Can a diagnosis be incorrect? ›

A wrong diagnosis occurs, for example, if a patient truly having a heart attack is told their pain is from acid indigestion. The original diagnosis is found to be incorrect because the true cause is discovered later. A missed diagnosis refers to a patient whose medical complaints are never explained.

What is the proper diagnosis? ›

A proper diagnosis from a clinical standpoint is based on the symptoms both described by the patient and observed by the medical professional.

What are the three types of diagnosis? ›

Types of medical diagnosis are:
  • Provisional: Based on physical exam and clinical findings.
  • Histopathological: Done by a pathologist after examining sample tissue under a microscope.
  • Final: Done based on provisional diagnosis and investigations.

Which disease has no cure? ›

Some of the common medical conditions of people requiring care at the end of life include:
  • cancer.
  • dementia, including Alzheimer's disease.
  • advanced lung, heart, kidney and liver disease.
  • stroke and other neurological diseases, including motor neurone disease and multiple sclerosis.
  • Huntington's disease.
  • muscular dystrophy.
Apr 16, 2018

What is the most feared medical diagnosis? ›

Adults in the US fear Alzheimer's disease more than cancer, stroke, and heart disease combined. Today, more than 6 million Americans have Alzheimer's and related dementias, and that number is projected to double in coming years.

What disease is often misdiagnosed? ›

Cancer is the most common misdiagnosis in the medical field. It is considered one of the “Big 3” diagnostic errors, together with infections and vascular events. Breast cancer, cervical cancer, prostate cancer, and colon cancer are some of the most commonly misdiagnosed conditions.

What to do when doctors can't diagnose you? ›

Keep asking questions and looking for answers. You aren't bothering your doctor — they also want to diagnose your issue. Consider seeing someone different if you think your concerns are being overlooked or downplayed (brightsiding). Be truthful when talking to your doctor: Don't downplay what you are going through.

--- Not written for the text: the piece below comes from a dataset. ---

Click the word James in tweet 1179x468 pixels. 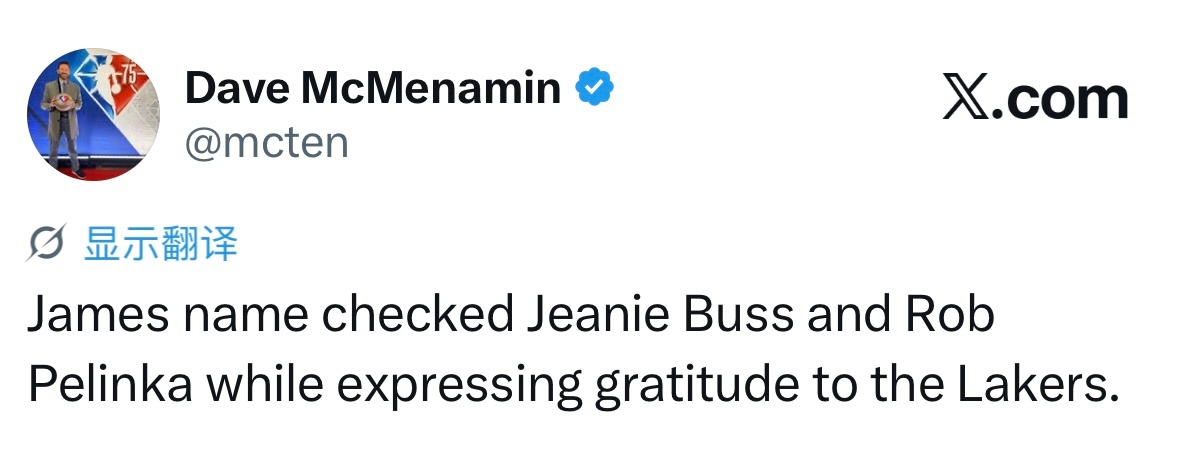click(x=98, y=315)
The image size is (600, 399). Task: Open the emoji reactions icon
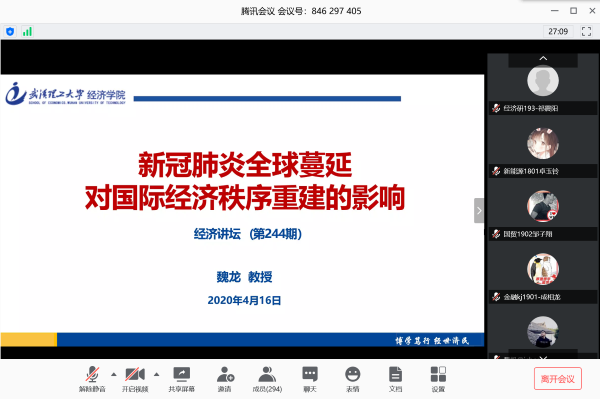[352, 379]

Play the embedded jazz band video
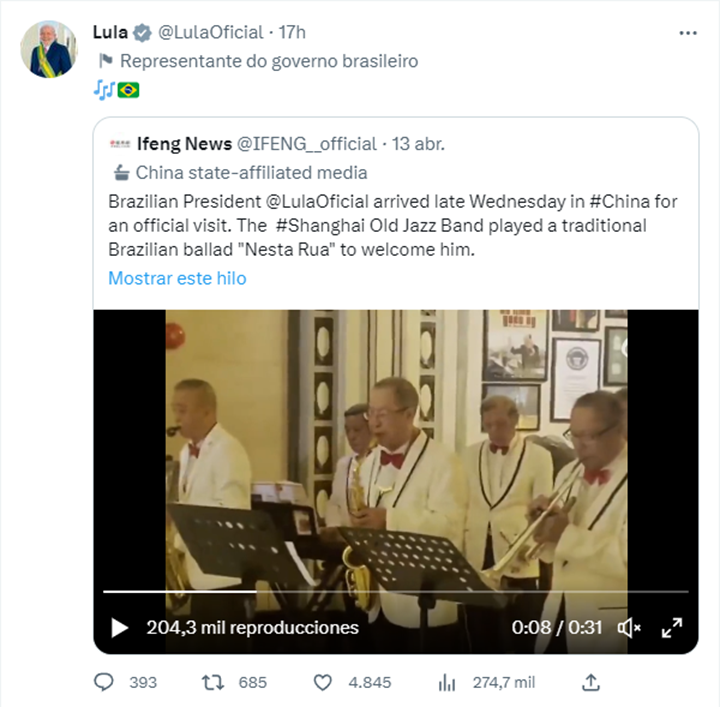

What is the most popular diagnosis? ›

Top 10 primary care diagnoses the U.S. for 2022

Essential (primary) hypertension was the most common diagnosis in primary care in the United States during 2022, accounting for 5.5 percent of total diagnoses in primary care.

Is a diagnosis a disability? ›

To make things more confusing, sometimes you may see or hear the terms “disability category” and “eligibility category” used interchangeably. An easy way to remember the difference is: Doctors give a diagnosis. School evaluators use diagnoses to help determine disability categories.

What is the diagnosis quizlet? ›

Diagnosis. Identification of a disease condition or problem that is a deviation from normal by recognizing signs and symptoms.

Is a diagnostician a real thing? ›

In the medical industry, a diagnostician is a physician who works to diagnose disease.

How do you give a diagnosis? ›

The patient's report of symptoms (what they say) and signs (findings from a physical exam) comprise the two main elements that most inform a diagnosis. Information from a patient's past medical history, their family or social situation, their diet, and other sources may also be relevant to the diagnosis.